#### TEXT BLOCK

Unlike last time, Colombia’s presidential inauguration last month didn’t feature a red carpet. President Petro’s speech was marked by emotion and the resignification of traditional symbols. For Cerosetenta, three experts analysed the aesthetics of the inauguration ceremony. Liam Casey translated this triptych of articles for LAB, marking a month since Gustavo Petro’s inauguration.

Almost everything was different, even the weather: there was neither the wind of four years ago, nor the rain that in 2018 drenched the gathered luminaries and gave us the indelible image of a first lady sheltering under the umbrella held by a police officer –a lasting image of the forever elites.

This time there was no red carpet. President Gustavo Petro’s speech was marked by emotion and by the resignification of the usual symbols and protagonists. The Indigenous Guard cleared the way of honor for the new president; together with the Colombian flag, the Cric flag, the Onic flag and the Misak, Nasa and LGBTIQ+ flags. Simon Bolivar’s sword, which the new president ordered to be brought to the ceremony as his first act of government, also played a central role.

And, as Ricardo Silva wrote, the most repeated word in Petro’s speech was ‘hopefully’: hopefully we can make the change that the country has been waiting, hopefully security can be defined by life and not by death, hopefully the war on drugs will finally end, hopefully peace can be achieved.

Downtown Bogota, normally closed for presidential inaugurations, was instead open and ready to receive the crowds with cultural events and screens to broadcast the event to all in attendance. Traditional inauguration protocols were upended by a public that between chanting, crying, and even booing, accompanied Gustavo Petro as he took office as President of Colombia.

The event was full of disruptive symbols wrapped in a new aesthetic. For this reason, Cerosetenta asked three experts who work in fashion, communication, and image analysis to write a reflection on what they saw, how they analysed the change of government and what the images Colombia saw during the inauguration say about Petro. These are their reflections…

From dark to color

By Edward Salazar


It is impossible not to notice the outfits on any occasion made for the display of symbols and ideas, as in the inauguration of the first leftist president of Colombia, Gustavo Petro Urrego.

The symbol that seems to me the most powerful of the inauguration of the first leftist president in Colombia is that of eighteenth-century attire – a symbol of war, power, and masculinity in a time even before the nation: epitomized in the sword that belonged to Simon Bolivar. It was then a regular accessory on the male body, a symbol of power and work, of violence, conquest, and liberation. Today it is kept in a case and marks a memorable episode of dispute between Duque, who did not want to lend it, and Petro, who ordered as his first action in power to have it brought immediately. The sword entered the plaza with great theatricality, transported by mock lead soldiers dressed in anachronistic viceroyalty uniforms that today look more like costumes of an antiquated museum of masculinity.

The act of inauguration comes with a long tradition of black, grey, and blue suits (whose origin is also military) and a ceremony that affirms dark tones as the only acceptable idea of elegance. It is not an aesthetic of decadence, because there is something eternal in black, but also in the white worn by Veronica Alcocer and Maria Clemencia Rodriguez, both in the role of first ladies in governments with prospects for peace. But it is an aesthetic that limits diversity.

########

- **REQUIRED TASK**: Return, word for word, the passage of the inauguration article above that opens with the words containing "The event was" and closes with "Gustavo Petro Urrego.".

#### SUPPLIED MATERIAL

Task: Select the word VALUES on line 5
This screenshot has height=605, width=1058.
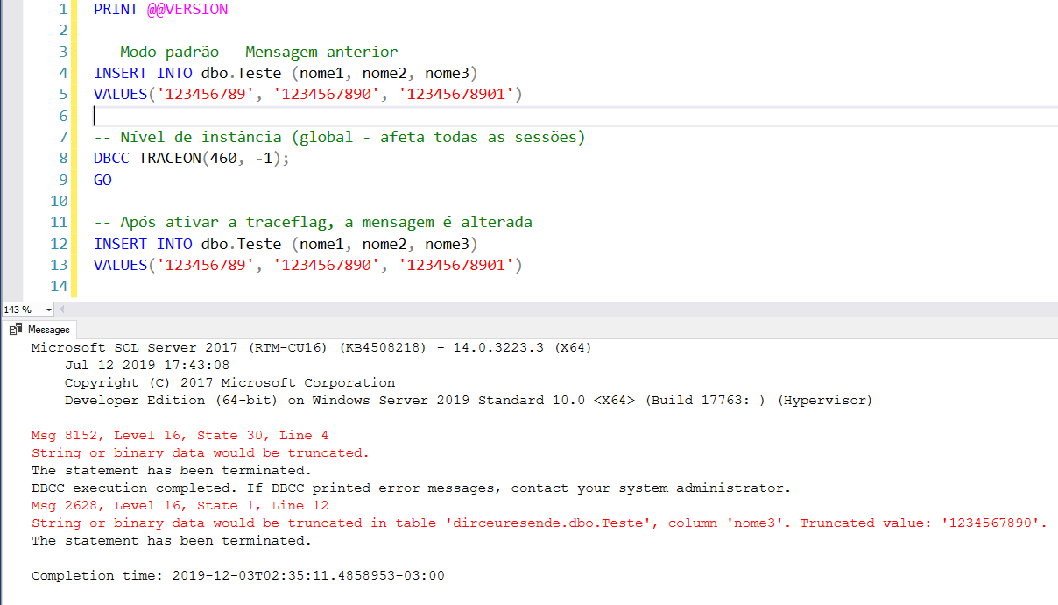Action: pos(120,94)
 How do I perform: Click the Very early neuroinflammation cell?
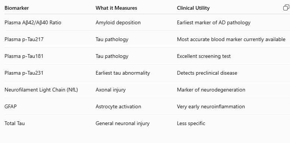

########

- **EXERCISE ANSWER**:
The event was full of disruptive symbols wrapped in a new aesthetic. For this reason, Cerosetenta asked three experts who work in fashion, communication, and image analysis to write a reflection on what they saw, how they analysed the change of government and what the images Colombia saw during the inauguration say about Petro. These are their reflections…

From dark to color

By Edward Salazar


It is impossible not to notice the outfits on any occasion made for the display of symbols and ideas, as in the inauguration of the first leftist president of Colombia, Gustavo Petro Urrego.